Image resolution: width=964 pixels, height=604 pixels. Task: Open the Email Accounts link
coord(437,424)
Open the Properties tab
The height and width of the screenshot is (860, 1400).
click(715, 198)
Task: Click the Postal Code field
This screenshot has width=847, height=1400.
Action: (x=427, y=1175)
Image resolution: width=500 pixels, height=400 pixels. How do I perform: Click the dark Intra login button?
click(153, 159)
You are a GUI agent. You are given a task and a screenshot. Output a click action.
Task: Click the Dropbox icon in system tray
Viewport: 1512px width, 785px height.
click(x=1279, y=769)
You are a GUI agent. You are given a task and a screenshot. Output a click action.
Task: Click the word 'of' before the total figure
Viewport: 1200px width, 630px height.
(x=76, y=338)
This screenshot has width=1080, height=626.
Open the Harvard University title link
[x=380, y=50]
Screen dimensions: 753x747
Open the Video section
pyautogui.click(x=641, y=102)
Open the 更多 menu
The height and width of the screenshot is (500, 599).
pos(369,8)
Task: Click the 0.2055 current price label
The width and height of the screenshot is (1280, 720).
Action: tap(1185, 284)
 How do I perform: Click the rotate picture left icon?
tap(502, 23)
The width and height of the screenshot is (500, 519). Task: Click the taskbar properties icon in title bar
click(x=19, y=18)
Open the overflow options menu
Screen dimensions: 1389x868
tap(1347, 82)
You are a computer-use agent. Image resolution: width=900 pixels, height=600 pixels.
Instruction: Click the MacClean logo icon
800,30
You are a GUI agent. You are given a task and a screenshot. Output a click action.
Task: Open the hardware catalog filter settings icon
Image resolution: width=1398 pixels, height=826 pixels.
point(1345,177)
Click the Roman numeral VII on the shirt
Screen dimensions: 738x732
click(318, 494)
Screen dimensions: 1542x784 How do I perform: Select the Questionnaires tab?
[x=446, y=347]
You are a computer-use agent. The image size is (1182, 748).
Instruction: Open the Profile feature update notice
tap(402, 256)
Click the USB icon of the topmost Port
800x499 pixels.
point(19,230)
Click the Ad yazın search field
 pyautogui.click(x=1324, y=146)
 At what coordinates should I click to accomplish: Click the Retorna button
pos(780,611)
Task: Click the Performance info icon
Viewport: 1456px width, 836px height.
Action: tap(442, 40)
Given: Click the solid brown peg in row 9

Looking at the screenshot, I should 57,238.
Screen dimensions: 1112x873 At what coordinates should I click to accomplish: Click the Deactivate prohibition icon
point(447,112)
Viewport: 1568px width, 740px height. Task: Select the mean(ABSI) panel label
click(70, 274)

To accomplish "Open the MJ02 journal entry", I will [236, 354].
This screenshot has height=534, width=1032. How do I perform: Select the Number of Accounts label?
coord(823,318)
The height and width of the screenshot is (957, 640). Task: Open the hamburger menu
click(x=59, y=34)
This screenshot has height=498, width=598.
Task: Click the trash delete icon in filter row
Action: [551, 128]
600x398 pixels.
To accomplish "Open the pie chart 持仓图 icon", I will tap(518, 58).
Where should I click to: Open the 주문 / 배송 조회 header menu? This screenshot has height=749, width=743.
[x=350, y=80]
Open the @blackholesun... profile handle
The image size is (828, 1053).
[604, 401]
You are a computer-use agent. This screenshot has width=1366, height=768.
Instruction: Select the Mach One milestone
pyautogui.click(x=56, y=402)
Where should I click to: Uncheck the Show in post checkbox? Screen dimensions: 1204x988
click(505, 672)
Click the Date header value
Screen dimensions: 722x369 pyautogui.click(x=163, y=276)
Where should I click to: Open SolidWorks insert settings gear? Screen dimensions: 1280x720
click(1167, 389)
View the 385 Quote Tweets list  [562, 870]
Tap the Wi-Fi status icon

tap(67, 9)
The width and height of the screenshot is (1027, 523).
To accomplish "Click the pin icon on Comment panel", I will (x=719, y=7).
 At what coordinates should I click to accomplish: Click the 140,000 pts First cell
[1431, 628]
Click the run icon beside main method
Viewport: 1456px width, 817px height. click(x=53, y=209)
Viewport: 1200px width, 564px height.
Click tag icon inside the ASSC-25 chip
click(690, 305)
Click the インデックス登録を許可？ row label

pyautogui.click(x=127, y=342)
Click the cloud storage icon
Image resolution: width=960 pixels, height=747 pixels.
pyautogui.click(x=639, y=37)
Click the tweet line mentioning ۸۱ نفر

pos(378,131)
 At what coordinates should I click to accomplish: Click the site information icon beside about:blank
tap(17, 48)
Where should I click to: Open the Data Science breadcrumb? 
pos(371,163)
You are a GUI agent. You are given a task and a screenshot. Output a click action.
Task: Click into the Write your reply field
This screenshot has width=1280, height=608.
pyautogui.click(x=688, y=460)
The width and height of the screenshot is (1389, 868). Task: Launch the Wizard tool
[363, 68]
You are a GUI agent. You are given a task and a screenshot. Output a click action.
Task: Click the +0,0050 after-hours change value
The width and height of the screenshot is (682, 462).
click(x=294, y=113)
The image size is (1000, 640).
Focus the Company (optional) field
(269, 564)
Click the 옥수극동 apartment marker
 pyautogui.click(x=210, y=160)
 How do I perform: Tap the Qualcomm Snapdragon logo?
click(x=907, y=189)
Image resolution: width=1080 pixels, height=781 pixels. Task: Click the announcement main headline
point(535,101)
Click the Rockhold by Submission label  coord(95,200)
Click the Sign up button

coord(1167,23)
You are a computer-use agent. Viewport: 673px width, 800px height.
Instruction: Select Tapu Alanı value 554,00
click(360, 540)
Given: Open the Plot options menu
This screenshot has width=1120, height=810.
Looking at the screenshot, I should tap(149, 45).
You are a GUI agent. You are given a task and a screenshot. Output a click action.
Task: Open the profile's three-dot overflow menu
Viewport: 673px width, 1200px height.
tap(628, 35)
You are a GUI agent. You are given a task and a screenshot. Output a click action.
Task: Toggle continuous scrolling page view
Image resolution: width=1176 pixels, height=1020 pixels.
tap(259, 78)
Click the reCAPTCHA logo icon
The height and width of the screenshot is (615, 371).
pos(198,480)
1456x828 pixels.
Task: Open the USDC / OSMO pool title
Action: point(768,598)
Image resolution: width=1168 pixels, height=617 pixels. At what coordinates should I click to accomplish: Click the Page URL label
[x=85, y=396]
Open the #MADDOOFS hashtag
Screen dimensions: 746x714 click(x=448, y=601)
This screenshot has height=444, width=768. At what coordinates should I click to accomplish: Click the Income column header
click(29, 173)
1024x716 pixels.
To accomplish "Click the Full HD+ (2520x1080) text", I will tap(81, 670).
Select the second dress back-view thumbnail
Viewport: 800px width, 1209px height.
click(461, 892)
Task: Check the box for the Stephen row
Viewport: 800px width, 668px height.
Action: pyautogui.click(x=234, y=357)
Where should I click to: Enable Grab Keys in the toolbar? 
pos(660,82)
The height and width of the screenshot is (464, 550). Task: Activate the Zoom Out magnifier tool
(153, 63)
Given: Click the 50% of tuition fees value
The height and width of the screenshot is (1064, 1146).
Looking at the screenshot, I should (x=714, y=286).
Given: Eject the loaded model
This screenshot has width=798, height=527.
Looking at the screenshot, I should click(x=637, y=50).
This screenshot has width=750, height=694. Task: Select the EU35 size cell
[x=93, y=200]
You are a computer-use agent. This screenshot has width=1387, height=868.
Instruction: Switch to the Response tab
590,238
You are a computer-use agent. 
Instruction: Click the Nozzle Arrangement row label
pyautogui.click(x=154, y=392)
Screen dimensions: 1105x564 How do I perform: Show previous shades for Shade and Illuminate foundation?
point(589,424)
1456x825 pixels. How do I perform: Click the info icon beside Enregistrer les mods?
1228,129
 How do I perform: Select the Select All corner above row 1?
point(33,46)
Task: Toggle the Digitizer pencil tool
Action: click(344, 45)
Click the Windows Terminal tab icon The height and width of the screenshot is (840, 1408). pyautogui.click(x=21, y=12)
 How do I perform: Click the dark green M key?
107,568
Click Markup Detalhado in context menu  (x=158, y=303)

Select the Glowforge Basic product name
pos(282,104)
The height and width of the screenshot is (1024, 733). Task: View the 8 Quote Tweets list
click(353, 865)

********************

*Problem to solve*: Above are some lines. Repeat exactly, and only, those from the line that has "Given: Click the solid brown peg in row 9" through the line that has "Viewport: 1200px width, 564px height.".

*Solution to this task*:
Given: Click the solid brown peg in row 9

Looking at the screenshot, I should 57,238.
Screen dimensions: 1112x873 At what coordinates should I click to accomplish: Click the Deactivate prohibition icon
point(447,112)
Viewport: 1568px width, 740px height. Task: Select the mean(ABSI) panel label
click(70, 274)

To accomplish "Open the MJ02 journal entry", I will [236, 354].
This screenshot has height=534, width=1032. How do I perform: Select the Number of Accounts label?
coord(823,318)
The height and width of the screenshot is (957, 640). Task: Open the hamburger menu
click(x=59, y=34)
This screenshot has height=498, width=598.
Task: Click the trash delete icon in filter row
Action: [551, 128]
600x398 pixels.
To accomplish "Open the pie chart 持仓图 icon", I will tap(518, 58).
Where should I click to: Open the 주문 / 배송 조회 header menu? This screenshot has height=749, width=743.
[x=350, y=80]
Open the @blackholesun... profile handle
The image size is (828, 1053).
[604, 401]
You are a computer-use agent. This screenshot has width=1366, height=768.
Instruction: Select the Mach One milestone
pyautogui.click(x=56, y=402)
Where should I click to: Uncheck the Show in post checkbox? Screen dimensions: 1204x988
click(505, 672)
Click the Date header value
Screen dimensions: 722x369 pyautogui.click(x=163, y=276)
Where should I click to: Open SolidWorks insert settings gear? Screen dimensions: 1280x720
click(1167, 389)
View the 385 Quote Tweets list  [562, 870]
Tap the Wi-Fi status icon

tap(67, 9)
The width and height of the screenshot is (1027, 523).
To accomplish "Click the pin icon on Comment panel", I will (x=719, y=7).
 At what coordinates should I click to accomplish: Click the 140,000 pts First cell
[1431, 628]
Click the run icon beside main method
Viewport: 1456px width, 817px height. click(x=53, y=209)
Viewport: 1200px width, 564px height.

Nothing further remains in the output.